Cette petite amulette est de confection tibétaine des années 1980-1990. Si elle présente sur sa face avant un portrait de S.S. le 14ème Dalaï Lama Tenzin Gyatso c'est bien qu'elle a été consacrée par ce dernier lors d'un rituel de dédicace (Rab gnas)
Cette catégorie particulière d'amulettes se nomme Sungkhor ou Srung 'khor (cercle ou disque ou roue de protection) Srung signifiant "protéger, garder à l'esprit" (comme dans Sung nga = amulette) et Khor "roue, moulin, machine" (comme dans Mani Khor lo = moulin à prière)
Cette appellation ouvre à des origines culturelles et religieuses bien plus complexes que le terme réducteur de talisman.
Un Sungkhor contient un diagramme sacré Yantra tracé sur papier et parfois accompagné de substances symbolisant la fertilité, la prospérité, la longue vie, la pureté (grains de riz, herbes, safran, ...) Le Yantra est un héritage de l'Inde ancienne, son nom formé du suffixe "Tra" (instrument, méthode) et du préfixe "Yam" (soumettre, contrôler, freiner, assujettir) indique qu'il s'agit d'une puissante méthode pour capter toute entité négative née des trois poisons, de la subjuguer et de la retenir afin de mener son porteur jusqu'à la victoire (triomphe du Dharma) C'est également le sens du mot dérivé Niyantrana qui dénote la reprise en main, l'encadrement, le commandement, la conduite.
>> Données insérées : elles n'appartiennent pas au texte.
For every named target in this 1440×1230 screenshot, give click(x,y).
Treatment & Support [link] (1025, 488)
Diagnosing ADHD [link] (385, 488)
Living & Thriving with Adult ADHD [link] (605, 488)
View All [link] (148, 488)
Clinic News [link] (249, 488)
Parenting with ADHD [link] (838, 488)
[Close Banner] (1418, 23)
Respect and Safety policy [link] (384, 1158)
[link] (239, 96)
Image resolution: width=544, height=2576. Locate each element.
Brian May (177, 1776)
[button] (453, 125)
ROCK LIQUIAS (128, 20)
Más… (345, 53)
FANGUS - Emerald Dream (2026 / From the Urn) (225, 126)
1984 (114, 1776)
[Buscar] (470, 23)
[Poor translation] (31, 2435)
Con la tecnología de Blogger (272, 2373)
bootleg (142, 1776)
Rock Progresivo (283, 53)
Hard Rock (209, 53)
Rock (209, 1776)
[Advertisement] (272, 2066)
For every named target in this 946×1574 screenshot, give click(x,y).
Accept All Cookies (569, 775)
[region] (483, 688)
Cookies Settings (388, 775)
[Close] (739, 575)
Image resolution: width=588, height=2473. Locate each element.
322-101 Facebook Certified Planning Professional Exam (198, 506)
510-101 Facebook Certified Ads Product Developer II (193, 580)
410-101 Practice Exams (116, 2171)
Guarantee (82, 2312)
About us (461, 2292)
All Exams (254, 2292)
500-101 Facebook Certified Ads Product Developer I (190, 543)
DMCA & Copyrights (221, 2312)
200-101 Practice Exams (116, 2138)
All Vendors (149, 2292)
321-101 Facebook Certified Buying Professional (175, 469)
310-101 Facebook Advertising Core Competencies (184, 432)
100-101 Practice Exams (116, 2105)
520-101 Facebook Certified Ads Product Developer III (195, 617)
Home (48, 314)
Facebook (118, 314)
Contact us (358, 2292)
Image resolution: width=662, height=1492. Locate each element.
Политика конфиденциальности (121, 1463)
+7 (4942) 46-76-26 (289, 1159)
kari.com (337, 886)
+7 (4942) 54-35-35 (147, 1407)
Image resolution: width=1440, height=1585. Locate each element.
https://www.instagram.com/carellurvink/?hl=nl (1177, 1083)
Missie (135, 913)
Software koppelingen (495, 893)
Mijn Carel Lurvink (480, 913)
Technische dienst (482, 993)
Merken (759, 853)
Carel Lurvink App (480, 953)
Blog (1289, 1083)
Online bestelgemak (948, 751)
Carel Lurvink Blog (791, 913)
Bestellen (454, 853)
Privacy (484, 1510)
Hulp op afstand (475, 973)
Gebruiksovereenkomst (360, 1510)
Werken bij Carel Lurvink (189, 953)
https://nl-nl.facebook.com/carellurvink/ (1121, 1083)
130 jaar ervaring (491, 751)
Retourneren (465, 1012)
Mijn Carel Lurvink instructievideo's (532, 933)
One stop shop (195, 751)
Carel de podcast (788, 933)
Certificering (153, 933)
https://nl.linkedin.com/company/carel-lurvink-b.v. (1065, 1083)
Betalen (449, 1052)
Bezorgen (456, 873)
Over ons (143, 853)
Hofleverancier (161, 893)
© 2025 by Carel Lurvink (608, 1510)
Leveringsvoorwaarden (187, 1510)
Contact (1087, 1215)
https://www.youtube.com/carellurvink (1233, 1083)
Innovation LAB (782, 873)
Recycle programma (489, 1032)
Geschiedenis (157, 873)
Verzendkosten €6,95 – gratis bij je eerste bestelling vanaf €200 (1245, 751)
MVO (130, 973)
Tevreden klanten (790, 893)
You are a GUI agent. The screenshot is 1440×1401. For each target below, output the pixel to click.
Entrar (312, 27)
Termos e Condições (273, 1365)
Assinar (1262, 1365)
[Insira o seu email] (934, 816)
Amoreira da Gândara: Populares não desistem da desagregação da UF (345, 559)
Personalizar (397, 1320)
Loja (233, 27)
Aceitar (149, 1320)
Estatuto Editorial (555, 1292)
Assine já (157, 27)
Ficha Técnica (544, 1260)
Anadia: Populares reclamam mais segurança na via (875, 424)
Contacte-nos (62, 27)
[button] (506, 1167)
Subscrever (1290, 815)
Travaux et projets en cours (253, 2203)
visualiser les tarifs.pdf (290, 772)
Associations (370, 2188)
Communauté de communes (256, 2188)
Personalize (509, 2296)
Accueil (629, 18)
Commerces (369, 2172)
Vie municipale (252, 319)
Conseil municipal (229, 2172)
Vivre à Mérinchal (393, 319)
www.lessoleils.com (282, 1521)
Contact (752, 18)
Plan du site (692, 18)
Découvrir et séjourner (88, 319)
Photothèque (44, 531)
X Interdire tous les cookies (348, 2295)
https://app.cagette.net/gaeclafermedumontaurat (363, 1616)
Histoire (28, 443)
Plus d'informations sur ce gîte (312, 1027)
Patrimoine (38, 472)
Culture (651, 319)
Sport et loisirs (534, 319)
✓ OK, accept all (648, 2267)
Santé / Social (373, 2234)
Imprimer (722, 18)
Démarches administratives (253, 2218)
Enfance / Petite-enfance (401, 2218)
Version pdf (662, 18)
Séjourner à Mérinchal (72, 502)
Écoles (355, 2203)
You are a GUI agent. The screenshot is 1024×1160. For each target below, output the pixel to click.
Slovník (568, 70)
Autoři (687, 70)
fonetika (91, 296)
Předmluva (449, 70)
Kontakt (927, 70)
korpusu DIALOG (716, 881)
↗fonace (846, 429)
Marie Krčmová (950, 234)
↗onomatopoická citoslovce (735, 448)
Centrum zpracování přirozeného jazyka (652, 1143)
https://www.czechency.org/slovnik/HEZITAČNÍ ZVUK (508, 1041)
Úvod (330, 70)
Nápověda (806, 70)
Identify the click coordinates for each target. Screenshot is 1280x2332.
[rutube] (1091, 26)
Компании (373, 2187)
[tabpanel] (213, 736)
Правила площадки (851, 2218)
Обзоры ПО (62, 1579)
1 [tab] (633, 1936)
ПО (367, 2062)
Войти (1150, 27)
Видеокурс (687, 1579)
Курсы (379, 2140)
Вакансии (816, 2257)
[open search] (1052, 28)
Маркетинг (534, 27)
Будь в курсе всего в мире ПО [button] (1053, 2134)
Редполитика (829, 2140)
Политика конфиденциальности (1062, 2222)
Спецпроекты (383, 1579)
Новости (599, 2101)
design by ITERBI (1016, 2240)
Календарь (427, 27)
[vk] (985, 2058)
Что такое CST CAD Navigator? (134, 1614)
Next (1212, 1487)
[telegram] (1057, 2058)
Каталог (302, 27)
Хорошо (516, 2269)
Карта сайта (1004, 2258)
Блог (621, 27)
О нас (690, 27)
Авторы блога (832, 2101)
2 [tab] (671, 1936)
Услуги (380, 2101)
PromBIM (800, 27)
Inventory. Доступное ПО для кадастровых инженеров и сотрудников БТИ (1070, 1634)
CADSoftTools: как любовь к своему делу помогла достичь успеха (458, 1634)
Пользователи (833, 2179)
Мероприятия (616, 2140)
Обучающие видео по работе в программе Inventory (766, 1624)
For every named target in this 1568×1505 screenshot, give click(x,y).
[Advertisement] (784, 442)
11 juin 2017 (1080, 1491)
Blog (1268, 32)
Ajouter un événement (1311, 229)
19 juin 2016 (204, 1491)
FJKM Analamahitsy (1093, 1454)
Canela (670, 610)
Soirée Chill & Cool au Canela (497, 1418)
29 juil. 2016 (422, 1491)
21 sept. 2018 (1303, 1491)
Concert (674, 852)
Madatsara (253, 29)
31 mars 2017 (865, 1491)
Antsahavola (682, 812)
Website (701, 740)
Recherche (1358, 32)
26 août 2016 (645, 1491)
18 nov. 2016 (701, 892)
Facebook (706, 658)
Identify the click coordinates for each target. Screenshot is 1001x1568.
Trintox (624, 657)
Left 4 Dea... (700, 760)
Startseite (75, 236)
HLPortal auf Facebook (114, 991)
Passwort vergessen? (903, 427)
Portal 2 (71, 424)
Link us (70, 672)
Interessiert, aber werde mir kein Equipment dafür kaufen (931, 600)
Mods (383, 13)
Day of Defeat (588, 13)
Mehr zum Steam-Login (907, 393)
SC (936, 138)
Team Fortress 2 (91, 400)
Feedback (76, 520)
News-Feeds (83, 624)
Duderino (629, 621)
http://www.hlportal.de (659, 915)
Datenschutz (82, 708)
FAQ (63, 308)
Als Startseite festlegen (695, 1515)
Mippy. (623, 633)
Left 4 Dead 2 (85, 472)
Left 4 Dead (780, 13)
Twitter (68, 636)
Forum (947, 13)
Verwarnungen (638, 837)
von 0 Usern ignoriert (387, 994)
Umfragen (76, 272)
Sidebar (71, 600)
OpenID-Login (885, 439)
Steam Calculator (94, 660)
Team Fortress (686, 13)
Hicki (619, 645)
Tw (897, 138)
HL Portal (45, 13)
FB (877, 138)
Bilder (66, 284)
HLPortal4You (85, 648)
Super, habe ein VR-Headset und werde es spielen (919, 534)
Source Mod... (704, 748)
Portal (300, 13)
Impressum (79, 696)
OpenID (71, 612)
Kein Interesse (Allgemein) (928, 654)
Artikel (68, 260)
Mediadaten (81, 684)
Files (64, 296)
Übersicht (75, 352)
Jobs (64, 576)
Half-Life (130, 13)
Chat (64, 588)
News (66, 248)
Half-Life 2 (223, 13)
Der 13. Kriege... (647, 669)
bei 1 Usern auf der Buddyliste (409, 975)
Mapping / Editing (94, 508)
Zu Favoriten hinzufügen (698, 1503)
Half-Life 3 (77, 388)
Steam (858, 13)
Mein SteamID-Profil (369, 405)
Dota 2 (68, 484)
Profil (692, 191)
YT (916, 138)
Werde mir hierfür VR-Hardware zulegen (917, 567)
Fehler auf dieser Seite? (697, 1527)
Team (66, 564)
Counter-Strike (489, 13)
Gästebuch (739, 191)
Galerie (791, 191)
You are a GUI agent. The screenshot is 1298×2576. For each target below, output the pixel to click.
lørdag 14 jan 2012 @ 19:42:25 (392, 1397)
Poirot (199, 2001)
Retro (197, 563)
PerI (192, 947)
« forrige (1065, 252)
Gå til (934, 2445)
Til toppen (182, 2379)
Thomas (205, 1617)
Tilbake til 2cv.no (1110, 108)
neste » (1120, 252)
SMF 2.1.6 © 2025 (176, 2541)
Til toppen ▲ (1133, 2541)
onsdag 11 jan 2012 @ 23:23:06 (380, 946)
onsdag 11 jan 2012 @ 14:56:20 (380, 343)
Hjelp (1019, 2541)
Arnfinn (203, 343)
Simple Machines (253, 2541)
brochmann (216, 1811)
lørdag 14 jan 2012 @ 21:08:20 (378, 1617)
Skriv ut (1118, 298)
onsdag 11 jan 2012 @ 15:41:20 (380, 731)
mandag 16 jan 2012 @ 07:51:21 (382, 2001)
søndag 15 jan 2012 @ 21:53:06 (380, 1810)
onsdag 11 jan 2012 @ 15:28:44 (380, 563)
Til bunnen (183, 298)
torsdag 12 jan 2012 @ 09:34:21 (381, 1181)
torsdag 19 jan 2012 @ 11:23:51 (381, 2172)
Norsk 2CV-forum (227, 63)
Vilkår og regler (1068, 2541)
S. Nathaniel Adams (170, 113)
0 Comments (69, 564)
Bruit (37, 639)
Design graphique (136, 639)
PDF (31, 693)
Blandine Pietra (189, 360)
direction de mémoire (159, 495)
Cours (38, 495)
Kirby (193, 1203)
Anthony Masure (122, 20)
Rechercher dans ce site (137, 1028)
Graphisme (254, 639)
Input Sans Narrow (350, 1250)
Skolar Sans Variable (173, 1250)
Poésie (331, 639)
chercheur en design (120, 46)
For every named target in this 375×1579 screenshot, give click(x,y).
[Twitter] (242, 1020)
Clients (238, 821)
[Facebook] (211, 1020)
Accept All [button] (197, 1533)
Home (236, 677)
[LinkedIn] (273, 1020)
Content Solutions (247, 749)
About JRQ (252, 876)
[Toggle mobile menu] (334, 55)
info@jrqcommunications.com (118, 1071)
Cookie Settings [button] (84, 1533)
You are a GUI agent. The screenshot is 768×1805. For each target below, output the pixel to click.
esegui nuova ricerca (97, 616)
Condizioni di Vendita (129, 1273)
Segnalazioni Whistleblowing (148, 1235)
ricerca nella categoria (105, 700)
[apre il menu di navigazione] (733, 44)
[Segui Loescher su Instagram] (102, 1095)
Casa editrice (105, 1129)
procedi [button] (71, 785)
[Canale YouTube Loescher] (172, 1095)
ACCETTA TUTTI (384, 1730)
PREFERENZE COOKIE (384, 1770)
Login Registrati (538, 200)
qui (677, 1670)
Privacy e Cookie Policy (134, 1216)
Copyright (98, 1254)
Ainsi le Yantra en tant que dessin mystique actif (mandala ou autre forme géométrique) est un moyen d'inviter une déité précise, de la confiner, de la mettre en état d'agir pour aider à pacifier l'esprit du pratiquant et à transcender les obstacles (intérieurs ou extérieurs) sur le chemin de l'Eveil.
Le Yantra est un instrument complémentaire au Mantra (paroles transformatrices, invocations, ondes créatrices) et au Tantra (Rgyud = esprit, continuum des enseignements supérieurs secrets du Bouddha) De ce fait, Yantra est le corps, Mantra est le verbe / la parole, Tantra est l'esprit du Bouddha.
L'étymologie de Tantra nous renvoie au métier à tisser, au fil, à la trame du tissus. Or ce tressage est bien visible sur nos amulettes Sungkhor : il est un rappel de la lignée ininterrompue de transmission du Dharma, de ce qui nous relie à notre bouddhéité fondamentale pure et inaliénable, de ce qui fait le courant des existences, de ce qui rassemble au-delà de l'illusion du moi (des multitudes de formes à partir du même fil...) Bien peu de personnes savent interpréter ces canevas colorés qu'il convient de comprendre comme nous venons de le dire sous l'angle du Tantra, mais aussi sous l'angle de la "protection" :
- ce tissage est une extension du Bhupura (= cité terrestre, forteresse)
Dans la construction d'un lieu symbolique où prendra résidence une déité (tel un Mandala ou un Yantra), le Bhupura représente les murailles infranchissables. Ces murs sont gardés de toutes parts grâce à la vigilance des Lokapalas (gardiens des 8 directions) Car si la déité se manifeste au cœur du diagramme, c'est donc sur le plan terrestre, par conséquent sa demeure doit être une forteresse rendant son palais imprenable aux souillures des conditionnements extérieurs.
- ce tissage permet de ne laisser aucun espace vide autour de la déité.
Cette pratique est similaire à la consécration des objets sacrés tridimensionnels, pour lesquels on enchâsse des éléments précieux (rouleaux de Mantras, poudres, herbes médicinales, pilules Rilbu, Tsa Tsa, ...) En effet, tout interstice, toute cavité, pourrait être malencontreusement occupé par un esprit errant, ce qui entrainerait des résultats négatifs inverses à ceux recherchés au cours du culte.
C'est la raison pour laquelle le Yantra est soigneusement plié, puis compressé sur toute sa surface par un tissage serré.